> _DIRECTIONS FOR THIS TASK_: Would you return each record that follows word for word, without its pictures?

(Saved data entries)
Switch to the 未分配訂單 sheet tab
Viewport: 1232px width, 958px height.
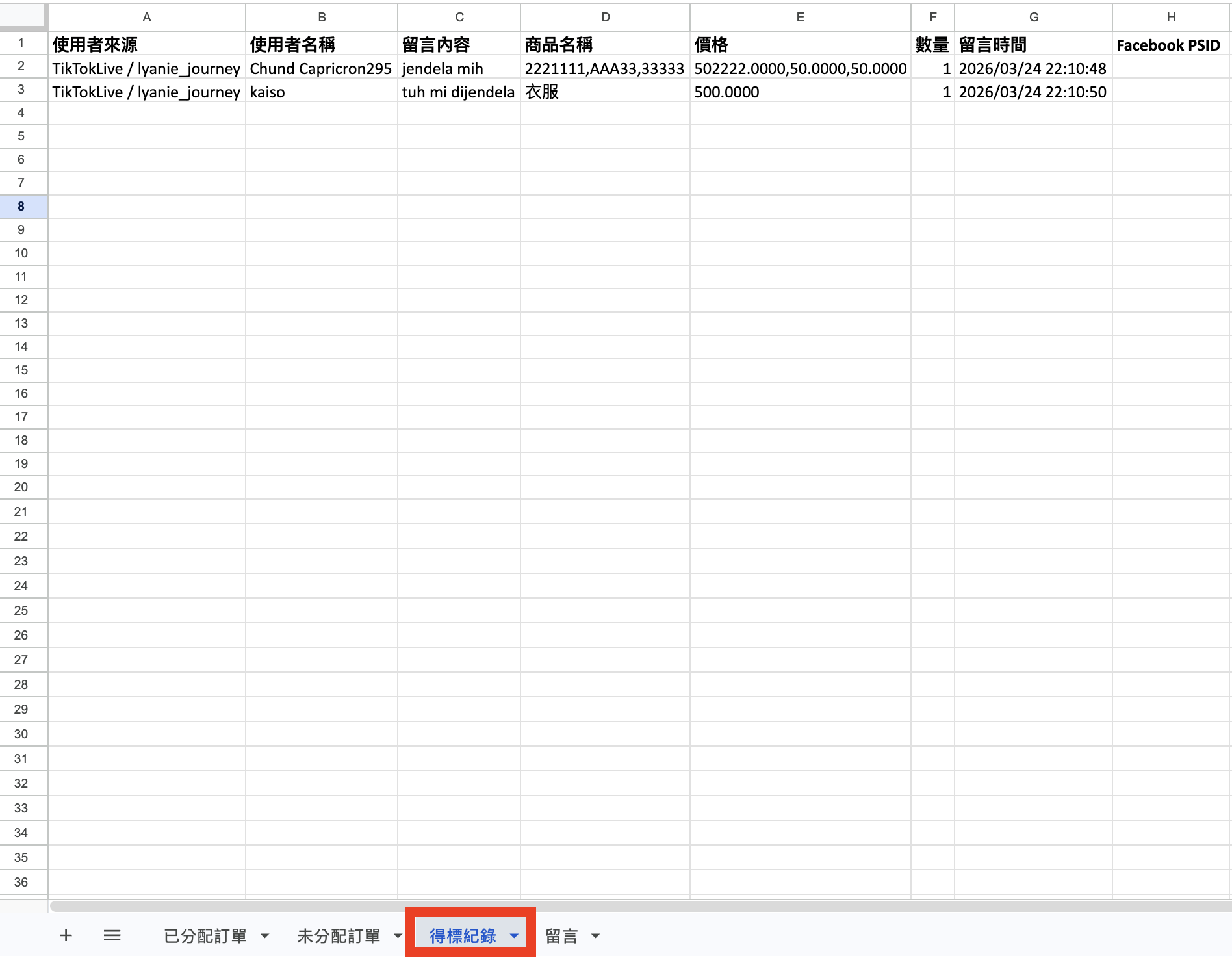click(340, 936)
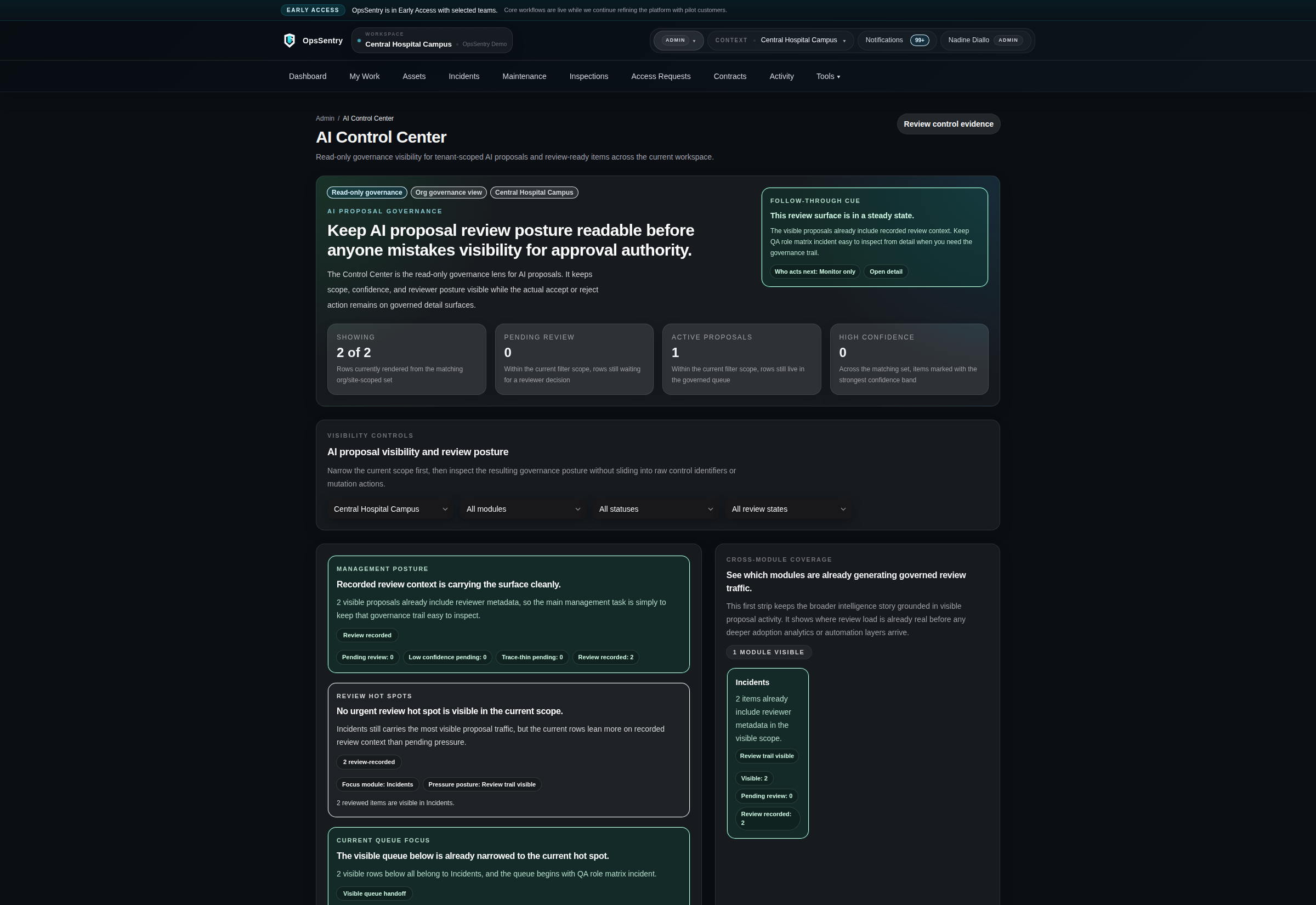This screenshot has height=905, width=1316.
Task: Open the site filter showing Central Hospital Campus
Action: (389, 508)
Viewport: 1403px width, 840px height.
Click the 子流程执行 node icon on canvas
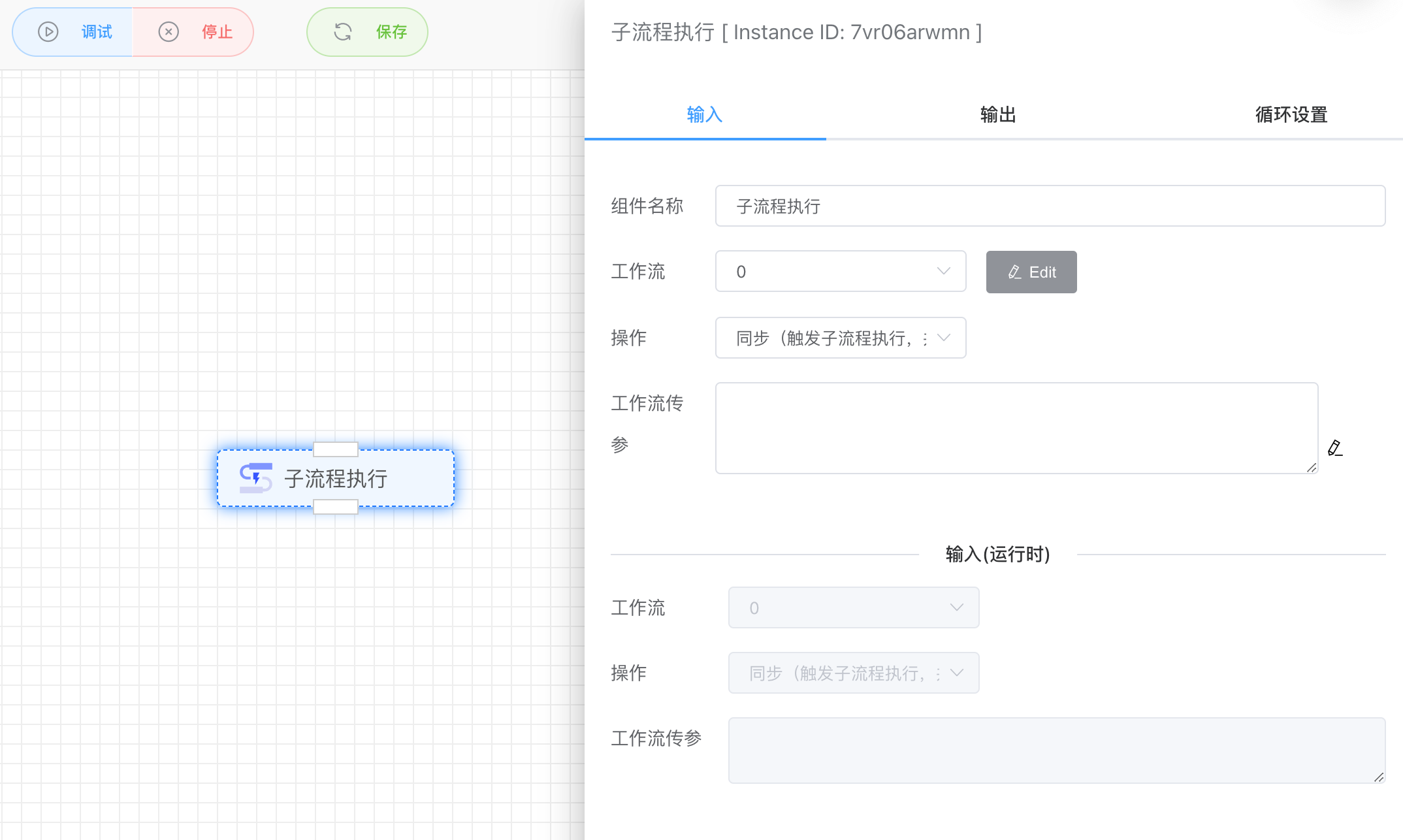[x=256, y=478]
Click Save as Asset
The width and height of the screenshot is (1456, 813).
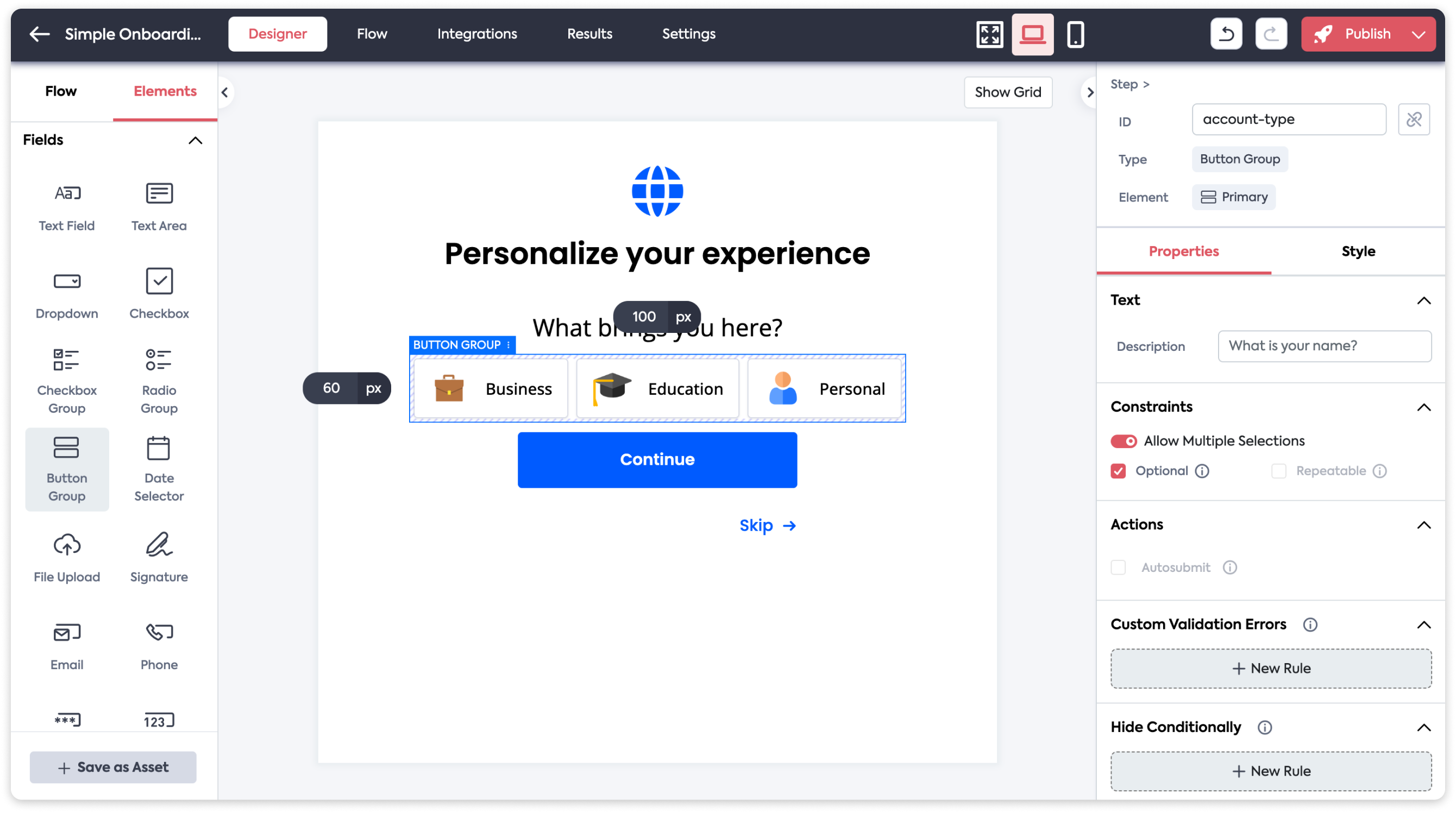112,767
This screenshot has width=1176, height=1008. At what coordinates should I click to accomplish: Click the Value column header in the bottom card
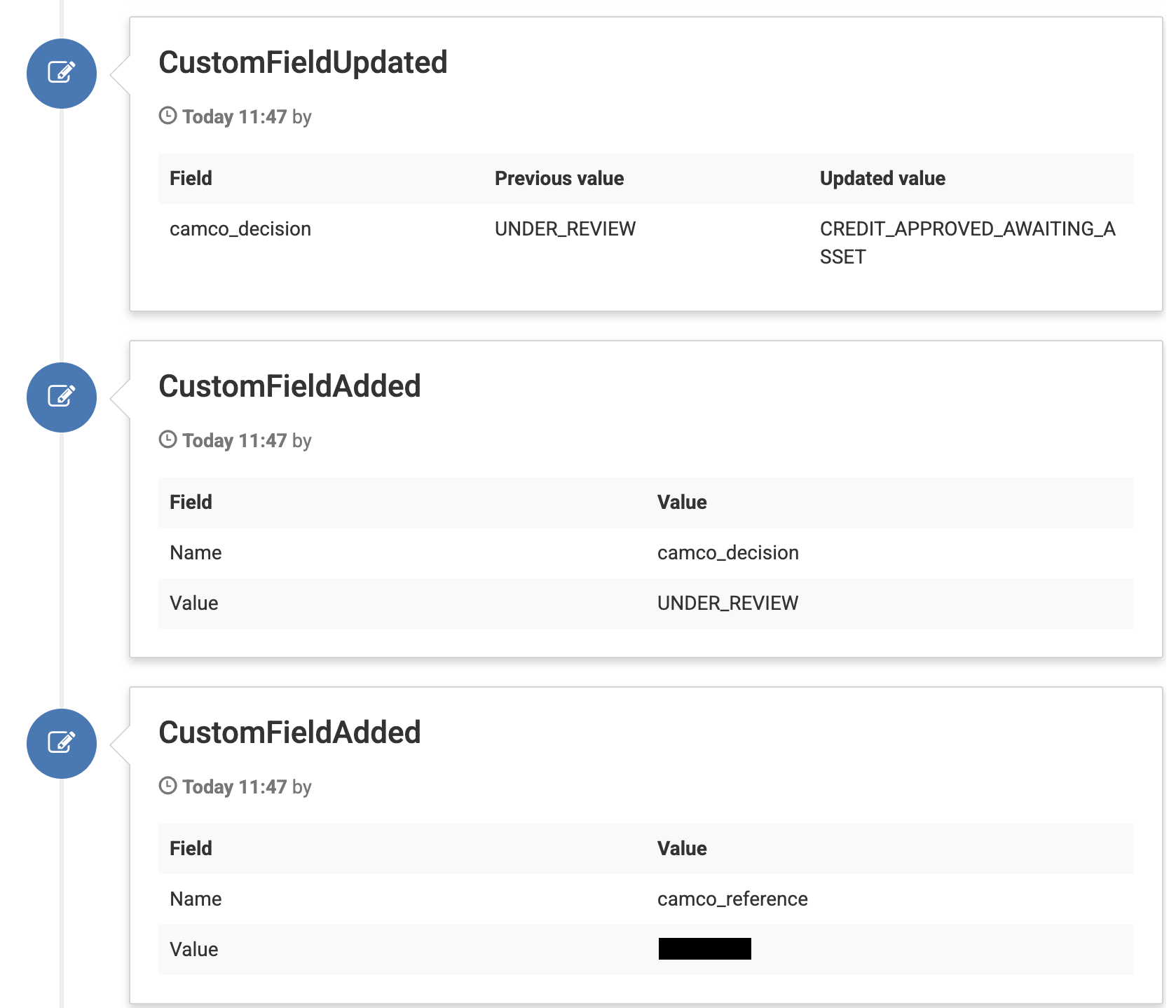682,848
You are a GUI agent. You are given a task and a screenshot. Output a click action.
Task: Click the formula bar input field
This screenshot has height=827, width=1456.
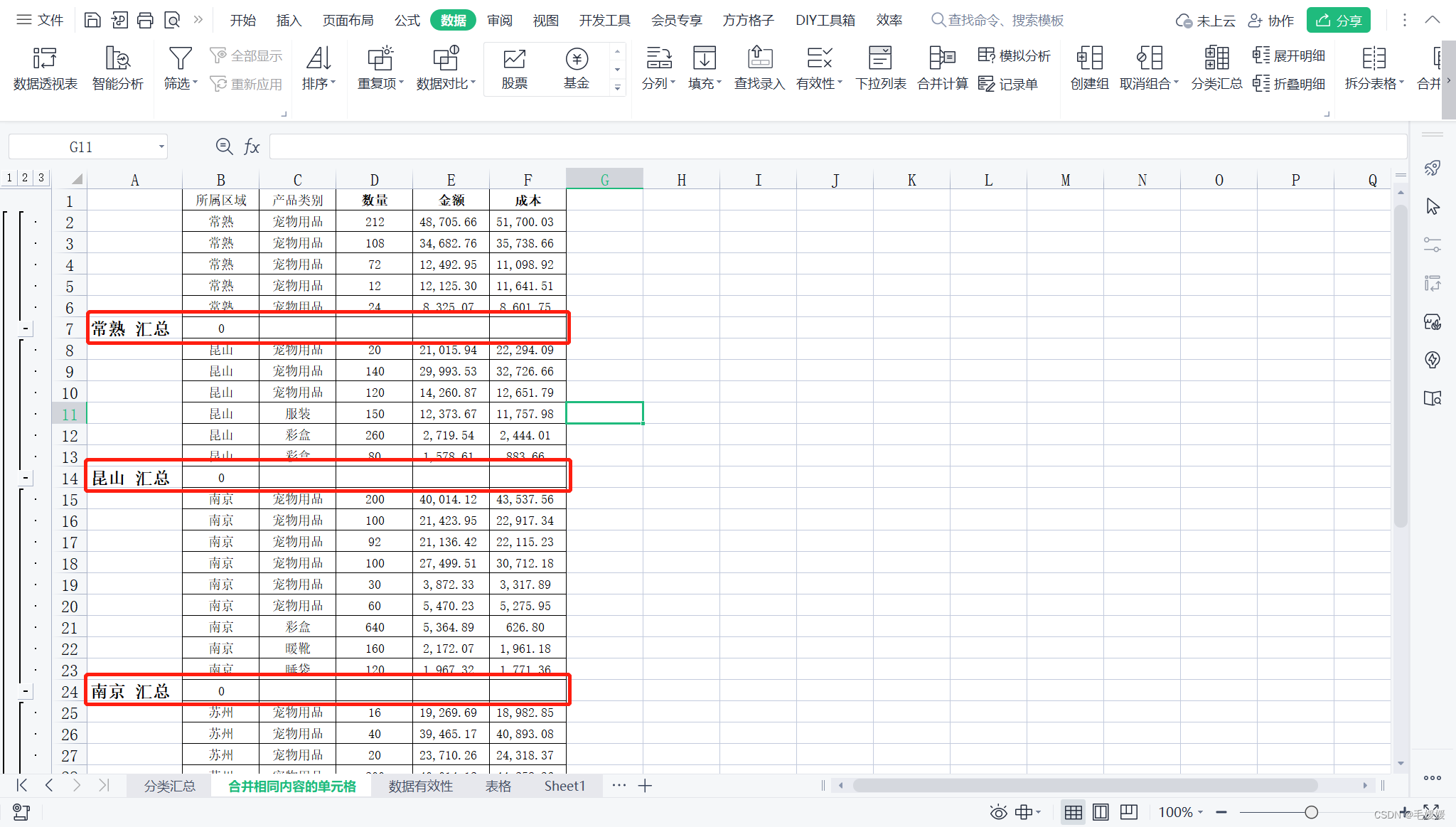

> _YOUR SOLUTION_:
Switch to the 未分配訂單 sheet tab
Viewport: 1232px width, 958px height.
click(340, 936)
This screenshot has height=905, width=1316.
Task: Open the site filter showing Central Hospital Campus
Action: (389, 508)
Viewport: 1403px width, 840px height.
Click the 子流程执行 node icon on canvas
[x=256, y=478]
Click Save as Asset
The width and height of the screenshot is (1456, 813).
112,767
This screenshot has width=1176, height=1008. At what coordinates should I click to accomplish: Click the Value column header in the bottom card
682,848
You are a GUI agent. You are given a task and a screenshot. Output a click action.
Task: Click the formula bar input field
This screenshot has height=827, width=1456.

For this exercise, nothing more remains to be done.